**ENTRIES SHOWN**
Content starts

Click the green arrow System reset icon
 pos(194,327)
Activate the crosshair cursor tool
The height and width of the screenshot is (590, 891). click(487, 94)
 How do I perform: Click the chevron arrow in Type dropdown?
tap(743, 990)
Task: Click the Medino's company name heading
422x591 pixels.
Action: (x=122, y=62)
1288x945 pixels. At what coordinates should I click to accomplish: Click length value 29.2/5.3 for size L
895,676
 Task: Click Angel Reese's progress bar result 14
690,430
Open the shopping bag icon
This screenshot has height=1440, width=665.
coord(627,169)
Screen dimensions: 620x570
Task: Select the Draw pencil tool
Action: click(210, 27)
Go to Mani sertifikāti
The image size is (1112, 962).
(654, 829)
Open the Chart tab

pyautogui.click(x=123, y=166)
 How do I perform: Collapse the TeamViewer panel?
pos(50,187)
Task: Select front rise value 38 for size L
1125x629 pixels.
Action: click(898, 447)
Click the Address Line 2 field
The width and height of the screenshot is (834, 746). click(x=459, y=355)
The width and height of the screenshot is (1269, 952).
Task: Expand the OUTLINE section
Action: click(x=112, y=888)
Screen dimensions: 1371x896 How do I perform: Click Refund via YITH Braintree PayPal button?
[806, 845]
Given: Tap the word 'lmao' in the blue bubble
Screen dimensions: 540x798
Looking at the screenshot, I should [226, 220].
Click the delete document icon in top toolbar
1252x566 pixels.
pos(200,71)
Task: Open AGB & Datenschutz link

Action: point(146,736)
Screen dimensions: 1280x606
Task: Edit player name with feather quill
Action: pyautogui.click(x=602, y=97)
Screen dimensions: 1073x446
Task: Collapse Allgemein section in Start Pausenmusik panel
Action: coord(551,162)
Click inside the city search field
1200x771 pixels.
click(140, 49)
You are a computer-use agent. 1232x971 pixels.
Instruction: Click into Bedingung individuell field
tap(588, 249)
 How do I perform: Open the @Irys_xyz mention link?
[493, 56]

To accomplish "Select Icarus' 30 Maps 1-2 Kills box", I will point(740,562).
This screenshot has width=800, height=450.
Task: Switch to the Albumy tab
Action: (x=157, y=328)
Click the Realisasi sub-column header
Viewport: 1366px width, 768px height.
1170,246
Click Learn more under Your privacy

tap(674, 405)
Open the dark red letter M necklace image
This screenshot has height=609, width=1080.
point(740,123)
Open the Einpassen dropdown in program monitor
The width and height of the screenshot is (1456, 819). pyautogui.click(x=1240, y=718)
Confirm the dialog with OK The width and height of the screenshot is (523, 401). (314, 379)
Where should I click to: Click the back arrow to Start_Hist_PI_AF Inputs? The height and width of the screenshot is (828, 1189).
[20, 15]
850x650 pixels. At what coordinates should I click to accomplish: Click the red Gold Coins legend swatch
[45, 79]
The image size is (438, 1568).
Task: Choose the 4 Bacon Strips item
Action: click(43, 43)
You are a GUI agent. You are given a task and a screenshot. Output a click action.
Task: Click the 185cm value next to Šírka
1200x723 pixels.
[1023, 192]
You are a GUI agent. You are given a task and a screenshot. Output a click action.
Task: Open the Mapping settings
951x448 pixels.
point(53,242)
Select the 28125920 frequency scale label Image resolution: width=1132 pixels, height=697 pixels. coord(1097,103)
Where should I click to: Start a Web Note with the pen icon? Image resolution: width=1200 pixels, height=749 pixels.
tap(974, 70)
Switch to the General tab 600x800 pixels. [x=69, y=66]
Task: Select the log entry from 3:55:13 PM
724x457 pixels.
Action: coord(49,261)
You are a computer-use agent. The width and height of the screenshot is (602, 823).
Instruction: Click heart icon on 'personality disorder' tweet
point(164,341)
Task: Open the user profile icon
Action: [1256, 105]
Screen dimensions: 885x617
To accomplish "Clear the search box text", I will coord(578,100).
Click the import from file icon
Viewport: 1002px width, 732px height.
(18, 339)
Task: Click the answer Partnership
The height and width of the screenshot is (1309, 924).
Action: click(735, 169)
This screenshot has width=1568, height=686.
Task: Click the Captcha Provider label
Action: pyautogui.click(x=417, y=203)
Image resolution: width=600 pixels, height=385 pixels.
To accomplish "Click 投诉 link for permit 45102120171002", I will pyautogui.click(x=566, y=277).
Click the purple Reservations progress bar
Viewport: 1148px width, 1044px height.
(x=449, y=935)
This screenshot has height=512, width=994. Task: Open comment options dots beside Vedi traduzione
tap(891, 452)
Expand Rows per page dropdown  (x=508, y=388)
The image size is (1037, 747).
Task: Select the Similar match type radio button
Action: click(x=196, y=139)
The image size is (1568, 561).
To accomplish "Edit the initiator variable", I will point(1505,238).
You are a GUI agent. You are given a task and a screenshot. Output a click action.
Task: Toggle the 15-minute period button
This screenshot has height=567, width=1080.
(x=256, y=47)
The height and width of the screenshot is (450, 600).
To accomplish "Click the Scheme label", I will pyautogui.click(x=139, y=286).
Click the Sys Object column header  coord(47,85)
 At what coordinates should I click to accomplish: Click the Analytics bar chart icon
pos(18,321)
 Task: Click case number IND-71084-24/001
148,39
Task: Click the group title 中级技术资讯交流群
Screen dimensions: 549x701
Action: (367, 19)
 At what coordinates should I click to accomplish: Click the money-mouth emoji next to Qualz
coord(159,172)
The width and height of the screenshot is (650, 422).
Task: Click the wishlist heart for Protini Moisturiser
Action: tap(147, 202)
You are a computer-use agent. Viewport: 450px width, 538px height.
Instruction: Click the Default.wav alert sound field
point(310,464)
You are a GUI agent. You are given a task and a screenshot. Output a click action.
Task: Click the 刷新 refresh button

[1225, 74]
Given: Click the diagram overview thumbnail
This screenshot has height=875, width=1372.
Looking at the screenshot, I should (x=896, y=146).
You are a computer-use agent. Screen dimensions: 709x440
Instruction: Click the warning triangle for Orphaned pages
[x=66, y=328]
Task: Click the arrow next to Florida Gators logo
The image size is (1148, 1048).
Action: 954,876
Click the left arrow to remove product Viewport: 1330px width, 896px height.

Content ends

**THE TASK**
Beginning at the line that holds "This screenshot has height=875, width=1372.", reproduce each line of the records above down to and including the last one.

**REPLY**
This screenshot has height=875, width=1372.
Looking at the screenshot, I should (x=896, y=146).
You are a computer-use agent. Screen dimensions: 709x440
Instruction: Click the warning triangle for Orphaned pages
[x=66, y=328]
Task: Click the arrow next to Florida Gators logo
The image size is (1148, 1048).
Action: 954,876
Click the left arrow to remove product Viewport: 1330px width, 896px height.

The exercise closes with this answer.